# Mitchell Boats Inc.



## capt.doug (Aug 1, 2010)

A good friend has had this forever, and it has been sitting neglected for several years. I asked him to sell it to me, and.... well, let's just say, "here we go again".
































crummy photo but the strakes run all the way aft








USCG plate says 70 hp max, and 1400 lbs, can't read how many persons
















Please excuse the photo quality, these were from my phone. 
I didn't have a tape measure, but it looks about 16'-0 x 6'-6. probably draft about 6 to 8 inches with some load in it. Hull is very solid, but floor is shot.  Transom sounds solid, but I wouldn't bet on it. That means the old "tear it up, then start from scratch. I'm thinking of a small side console with flush decks fore and aft, with walk around gunnels and rod storage under, and a livewell under the aft deck, midships. kinda how Brett had his on the "grass slipper"
Any info on these around?


----------



## Brett (Jul 16, 2008)

Break out the tyvek coverall Captain,
I'm getting itchy just thinking about it!



Not a lot of history on Mitchell hulls on line,
but plenty of hulls that have been rebuilt.
I'll be watching you work on this one.


----------



## capt.doug (Aug 1, 2010)

One good thing, I am just down the street from the Fiberglass guy. I saw a whole case of those Tyvek suits.


----------



## Unclebob (Dec 10, 2008)

That's a cool looking hull. My Mitchell's big brother. It looks way bigger than 16' from here.

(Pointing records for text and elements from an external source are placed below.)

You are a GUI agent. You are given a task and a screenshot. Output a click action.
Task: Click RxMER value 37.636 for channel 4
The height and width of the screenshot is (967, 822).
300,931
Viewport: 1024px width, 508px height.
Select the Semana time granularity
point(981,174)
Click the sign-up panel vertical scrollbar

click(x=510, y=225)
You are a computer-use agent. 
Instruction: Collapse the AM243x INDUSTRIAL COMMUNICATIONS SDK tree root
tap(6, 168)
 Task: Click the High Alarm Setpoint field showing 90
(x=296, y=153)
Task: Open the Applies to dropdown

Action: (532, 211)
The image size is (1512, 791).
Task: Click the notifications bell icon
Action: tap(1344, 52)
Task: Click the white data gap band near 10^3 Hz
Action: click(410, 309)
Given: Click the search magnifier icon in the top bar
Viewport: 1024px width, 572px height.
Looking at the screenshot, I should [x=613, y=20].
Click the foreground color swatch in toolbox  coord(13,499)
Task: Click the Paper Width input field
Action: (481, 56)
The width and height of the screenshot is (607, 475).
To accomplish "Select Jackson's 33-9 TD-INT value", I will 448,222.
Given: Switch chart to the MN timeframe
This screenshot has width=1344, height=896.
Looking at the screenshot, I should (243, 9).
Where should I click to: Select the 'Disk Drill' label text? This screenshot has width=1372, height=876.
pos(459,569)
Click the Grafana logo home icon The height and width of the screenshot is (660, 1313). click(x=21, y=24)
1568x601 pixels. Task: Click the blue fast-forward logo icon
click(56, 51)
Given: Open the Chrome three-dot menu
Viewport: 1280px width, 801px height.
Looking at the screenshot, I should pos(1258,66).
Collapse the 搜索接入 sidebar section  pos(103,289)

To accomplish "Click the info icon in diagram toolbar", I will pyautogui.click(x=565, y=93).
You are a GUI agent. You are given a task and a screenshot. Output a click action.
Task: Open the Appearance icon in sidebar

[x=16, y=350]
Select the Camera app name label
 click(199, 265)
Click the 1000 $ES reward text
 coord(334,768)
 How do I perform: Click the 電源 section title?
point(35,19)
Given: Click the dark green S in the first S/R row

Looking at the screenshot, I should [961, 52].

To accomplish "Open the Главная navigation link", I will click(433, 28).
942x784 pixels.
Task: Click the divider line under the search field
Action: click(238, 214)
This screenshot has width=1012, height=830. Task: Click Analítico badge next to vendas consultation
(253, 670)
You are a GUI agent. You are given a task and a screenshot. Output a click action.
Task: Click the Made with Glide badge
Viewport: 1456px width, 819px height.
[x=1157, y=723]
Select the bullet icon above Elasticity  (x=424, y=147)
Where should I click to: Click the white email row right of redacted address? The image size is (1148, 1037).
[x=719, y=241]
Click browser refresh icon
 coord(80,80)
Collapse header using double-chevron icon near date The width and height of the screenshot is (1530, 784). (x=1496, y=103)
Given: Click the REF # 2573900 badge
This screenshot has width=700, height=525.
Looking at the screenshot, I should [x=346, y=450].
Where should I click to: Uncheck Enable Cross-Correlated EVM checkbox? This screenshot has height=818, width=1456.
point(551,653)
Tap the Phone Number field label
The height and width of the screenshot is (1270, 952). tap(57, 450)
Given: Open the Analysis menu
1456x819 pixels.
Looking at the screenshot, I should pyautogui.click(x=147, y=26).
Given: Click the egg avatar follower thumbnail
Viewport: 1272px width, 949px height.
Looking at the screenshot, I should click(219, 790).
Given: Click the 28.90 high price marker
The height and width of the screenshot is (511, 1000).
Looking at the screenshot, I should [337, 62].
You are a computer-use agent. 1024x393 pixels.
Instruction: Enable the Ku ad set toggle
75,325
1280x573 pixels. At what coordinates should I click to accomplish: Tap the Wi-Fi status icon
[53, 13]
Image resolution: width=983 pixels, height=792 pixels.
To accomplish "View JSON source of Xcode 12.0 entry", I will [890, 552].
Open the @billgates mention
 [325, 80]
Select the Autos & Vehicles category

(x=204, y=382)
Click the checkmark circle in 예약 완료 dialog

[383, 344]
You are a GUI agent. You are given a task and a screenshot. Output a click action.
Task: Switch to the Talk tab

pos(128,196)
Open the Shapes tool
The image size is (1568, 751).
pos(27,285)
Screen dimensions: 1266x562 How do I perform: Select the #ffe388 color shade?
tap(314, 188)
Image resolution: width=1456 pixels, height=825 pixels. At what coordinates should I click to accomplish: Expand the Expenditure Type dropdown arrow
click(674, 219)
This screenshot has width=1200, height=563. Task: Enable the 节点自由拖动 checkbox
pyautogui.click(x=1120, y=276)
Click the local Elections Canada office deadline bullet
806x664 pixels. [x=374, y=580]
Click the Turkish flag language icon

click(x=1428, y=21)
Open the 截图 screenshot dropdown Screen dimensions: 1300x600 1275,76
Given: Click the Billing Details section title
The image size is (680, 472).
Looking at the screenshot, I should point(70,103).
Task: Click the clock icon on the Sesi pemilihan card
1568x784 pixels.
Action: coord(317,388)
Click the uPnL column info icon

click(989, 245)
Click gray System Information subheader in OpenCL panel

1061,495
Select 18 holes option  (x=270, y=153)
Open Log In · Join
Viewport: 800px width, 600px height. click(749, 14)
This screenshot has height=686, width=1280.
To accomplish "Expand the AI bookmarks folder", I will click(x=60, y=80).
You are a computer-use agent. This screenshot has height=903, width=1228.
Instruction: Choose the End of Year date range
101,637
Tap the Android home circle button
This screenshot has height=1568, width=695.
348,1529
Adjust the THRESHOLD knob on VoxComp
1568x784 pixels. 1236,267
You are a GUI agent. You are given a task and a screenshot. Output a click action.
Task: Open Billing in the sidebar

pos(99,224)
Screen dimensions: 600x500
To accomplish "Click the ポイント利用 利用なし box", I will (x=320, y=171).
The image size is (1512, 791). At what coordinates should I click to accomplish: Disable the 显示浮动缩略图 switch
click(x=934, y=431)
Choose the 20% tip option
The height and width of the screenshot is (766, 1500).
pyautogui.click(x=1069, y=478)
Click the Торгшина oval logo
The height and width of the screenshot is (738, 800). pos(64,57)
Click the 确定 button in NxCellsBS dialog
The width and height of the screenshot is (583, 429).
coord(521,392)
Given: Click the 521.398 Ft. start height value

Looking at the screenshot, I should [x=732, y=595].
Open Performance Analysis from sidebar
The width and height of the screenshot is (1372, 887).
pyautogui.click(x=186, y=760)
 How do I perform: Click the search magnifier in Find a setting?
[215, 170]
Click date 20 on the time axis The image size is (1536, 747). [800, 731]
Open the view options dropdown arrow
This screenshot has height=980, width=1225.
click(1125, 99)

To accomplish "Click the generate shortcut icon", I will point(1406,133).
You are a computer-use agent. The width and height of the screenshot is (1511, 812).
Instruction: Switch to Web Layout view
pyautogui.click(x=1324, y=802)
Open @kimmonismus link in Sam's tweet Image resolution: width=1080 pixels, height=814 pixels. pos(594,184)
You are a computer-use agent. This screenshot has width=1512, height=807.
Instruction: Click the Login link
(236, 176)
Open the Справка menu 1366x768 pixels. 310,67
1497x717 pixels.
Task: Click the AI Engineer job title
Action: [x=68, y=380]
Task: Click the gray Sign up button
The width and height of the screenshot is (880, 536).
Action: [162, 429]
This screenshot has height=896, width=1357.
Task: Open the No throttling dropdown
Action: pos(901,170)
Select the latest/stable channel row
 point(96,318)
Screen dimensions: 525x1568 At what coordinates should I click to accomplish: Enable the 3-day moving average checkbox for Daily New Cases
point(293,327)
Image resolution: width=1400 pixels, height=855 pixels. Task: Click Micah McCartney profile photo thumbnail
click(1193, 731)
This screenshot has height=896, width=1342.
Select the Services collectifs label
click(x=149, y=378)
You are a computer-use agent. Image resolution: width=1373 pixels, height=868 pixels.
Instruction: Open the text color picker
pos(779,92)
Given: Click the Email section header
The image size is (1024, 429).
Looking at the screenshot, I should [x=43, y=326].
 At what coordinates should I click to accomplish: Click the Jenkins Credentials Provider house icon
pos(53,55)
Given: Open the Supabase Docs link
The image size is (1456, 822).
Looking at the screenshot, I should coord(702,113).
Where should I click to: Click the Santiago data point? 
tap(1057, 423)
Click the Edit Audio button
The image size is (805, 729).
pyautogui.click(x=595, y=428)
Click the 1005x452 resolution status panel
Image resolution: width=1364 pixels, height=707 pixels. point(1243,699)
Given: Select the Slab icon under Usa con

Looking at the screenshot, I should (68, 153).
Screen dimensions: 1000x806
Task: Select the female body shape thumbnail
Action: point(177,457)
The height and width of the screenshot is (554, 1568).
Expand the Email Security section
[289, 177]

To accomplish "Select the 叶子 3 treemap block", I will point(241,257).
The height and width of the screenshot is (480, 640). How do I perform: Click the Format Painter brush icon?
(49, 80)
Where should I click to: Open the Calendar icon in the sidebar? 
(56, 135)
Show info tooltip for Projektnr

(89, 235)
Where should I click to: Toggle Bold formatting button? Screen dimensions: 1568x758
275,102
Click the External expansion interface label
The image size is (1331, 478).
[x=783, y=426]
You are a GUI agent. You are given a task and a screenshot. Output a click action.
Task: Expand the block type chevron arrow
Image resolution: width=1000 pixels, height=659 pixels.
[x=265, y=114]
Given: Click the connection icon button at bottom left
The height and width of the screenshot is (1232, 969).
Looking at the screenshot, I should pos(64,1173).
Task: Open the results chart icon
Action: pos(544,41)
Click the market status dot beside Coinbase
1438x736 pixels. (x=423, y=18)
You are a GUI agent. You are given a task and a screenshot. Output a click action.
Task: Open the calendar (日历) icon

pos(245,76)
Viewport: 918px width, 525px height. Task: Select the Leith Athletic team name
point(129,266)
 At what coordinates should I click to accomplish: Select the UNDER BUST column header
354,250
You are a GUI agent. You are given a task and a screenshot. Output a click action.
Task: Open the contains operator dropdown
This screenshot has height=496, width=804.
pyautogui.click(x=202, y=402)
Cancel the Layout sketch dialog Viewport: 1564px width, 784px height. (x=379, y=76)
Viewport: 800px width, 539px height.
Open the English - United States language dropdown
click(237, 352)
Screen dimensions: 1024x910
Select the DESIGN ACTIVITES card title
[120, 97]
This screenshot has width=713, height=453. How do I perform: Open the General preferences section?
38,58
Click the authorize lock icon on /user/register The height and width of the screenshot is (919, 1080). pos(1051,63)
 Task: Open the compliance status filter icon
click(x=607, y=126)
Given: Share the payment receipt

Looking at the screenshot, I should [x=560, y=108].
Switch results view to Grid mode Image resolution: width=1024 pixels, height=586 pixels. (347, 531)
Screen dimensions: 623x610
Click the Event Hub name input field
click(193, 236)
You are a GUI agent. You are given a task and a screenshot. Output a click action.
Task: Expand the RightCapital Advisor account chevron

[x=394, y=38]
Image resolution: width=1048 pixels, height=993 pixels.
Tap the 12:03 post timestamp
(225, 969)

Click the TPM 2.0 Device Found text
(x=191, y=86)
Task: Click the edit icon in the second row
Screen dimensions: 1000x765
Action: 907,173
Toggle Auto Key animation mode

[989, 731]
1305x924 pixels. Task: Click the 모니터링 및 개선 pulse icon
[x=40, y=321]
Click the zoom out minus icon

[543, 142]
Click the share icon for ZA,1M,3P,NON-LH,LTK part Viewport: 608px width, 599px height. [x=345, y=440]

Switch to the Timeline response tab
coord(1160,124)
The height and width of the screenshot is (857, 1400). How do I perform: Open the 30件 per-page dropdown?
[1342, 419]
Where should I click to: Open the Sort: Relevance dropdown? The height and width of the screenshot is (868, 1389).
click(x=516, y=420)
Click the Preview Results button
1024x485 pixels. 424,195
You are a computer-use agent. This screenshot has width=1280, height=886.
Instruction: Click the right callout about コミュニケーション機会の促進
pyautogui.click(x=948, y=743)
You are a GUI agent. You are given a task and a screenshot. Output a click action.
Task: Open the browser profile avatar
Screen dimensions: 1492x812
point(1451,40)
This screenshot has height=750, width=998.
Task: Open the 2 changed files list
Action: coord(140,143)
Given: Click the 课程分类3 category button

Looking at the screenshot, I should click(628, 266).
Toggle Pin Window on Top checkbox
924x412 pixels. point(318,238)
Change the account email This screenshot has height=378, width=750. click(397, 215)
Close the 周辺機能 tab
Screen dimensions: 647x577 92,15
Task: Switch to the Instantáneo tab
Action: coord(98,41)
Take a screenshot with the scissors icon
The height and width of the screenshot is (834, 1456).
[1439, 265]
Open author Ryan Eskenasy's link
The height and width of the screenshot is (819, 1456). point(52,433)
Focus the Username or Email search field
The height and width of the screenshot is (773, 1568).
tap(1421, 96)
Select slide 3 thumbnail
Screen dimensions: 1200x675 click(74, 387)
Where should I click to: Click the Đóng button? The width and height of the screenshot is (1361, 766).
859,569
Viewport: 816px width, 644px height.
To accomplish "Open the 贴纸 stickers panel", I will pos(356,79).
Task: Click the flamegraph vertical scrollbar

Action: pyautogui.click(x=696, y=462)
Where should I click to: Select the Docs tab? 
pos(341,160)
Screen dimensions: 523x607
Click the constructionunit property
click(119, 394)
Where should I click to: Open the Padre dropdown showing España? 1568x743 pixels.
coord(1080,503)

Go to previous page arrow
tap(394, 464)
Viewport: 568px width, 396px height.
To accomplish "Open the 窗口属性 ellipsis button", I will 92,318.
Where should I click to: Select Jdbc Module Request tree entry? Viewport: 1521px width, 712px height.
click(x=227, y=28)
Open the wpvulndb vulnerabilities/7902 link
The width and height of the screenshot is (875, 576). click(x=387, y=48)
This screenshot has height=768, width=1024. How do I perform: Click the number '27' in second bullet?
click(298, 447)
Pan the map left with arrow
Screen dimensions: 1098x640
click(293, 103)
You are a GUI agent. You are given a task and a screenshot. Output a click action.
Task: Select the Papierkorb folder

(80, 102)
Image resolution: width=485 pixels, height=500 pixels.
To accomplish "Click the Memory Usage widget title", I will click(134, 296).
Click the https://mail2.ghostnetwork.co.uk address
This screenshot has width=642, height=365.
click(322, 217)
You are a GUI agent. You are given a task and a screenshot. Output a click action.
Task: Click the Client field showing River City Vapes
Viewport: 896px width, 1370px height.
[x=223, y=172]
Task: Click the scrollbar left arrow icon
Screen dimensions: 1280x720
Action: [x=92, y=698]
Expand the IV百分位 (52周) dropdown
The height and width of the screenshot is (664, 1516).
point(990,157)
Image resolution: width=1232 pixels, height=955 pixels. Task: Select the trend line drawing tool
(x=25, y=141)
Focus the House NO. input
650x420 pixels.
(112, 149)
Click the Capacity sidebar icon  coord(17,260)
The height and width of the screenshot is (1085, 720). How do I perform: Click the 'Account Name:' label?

Look, we have the same rod holders. ;D


----------



## capt.doug (Aug 1, 2010)

Yeah I know what you mean, my buddy says it is 15'-0 LOA, but I think it looks closer to 17'-0.  When I get off this tugboat I'll put a tape measure to it and find out for certain.  That big-assed bowrail makes it look like a bigger boat than it is.  One of the first items to come off. I can just see big trouble between it and my bait net.
What do you have for power on yours?  When my friend got the boat it had a 70hp E-rude, took that off and put an 8hp Merc. for his wife to putt around Crystal River.  I'm thinking somewhere in the middle, 45 to 50 hp.


----------



## skinny_water (Jun 11, 2008)

Thats cool! It looks exactly like the Mitchell 16 at the shop. And it's exactly 16ft long. I will grab a couple pics of it next time I am there.

The story goes that one of the guys at the shop saw this boat sitting in a canal not being used. He asked the eldery lady at the house several years ago to sell it to him, but with the recent passing of her husband she did not want to part with it. He asked again just recently if she wanted to sell it again. She responded something like, "I didn't want my husband to buy the boat, so I will sell it to you for what he bought it for... $300"!  The project is about 50% done.


----------



## capt.doug (Aug 1, 2010)

Can't wait to see your boat, please do post some pix.


----------



## ChrisR (Aug 12, 2008)

Capt. Cobb ans Skinny Water,

Are these projects still in the works? I would love to see your progress if possible. 

Thanks


----------



## clintonb (Dec 27, 2012)

Any update on these builds? This is the hull I am looking to do.


----------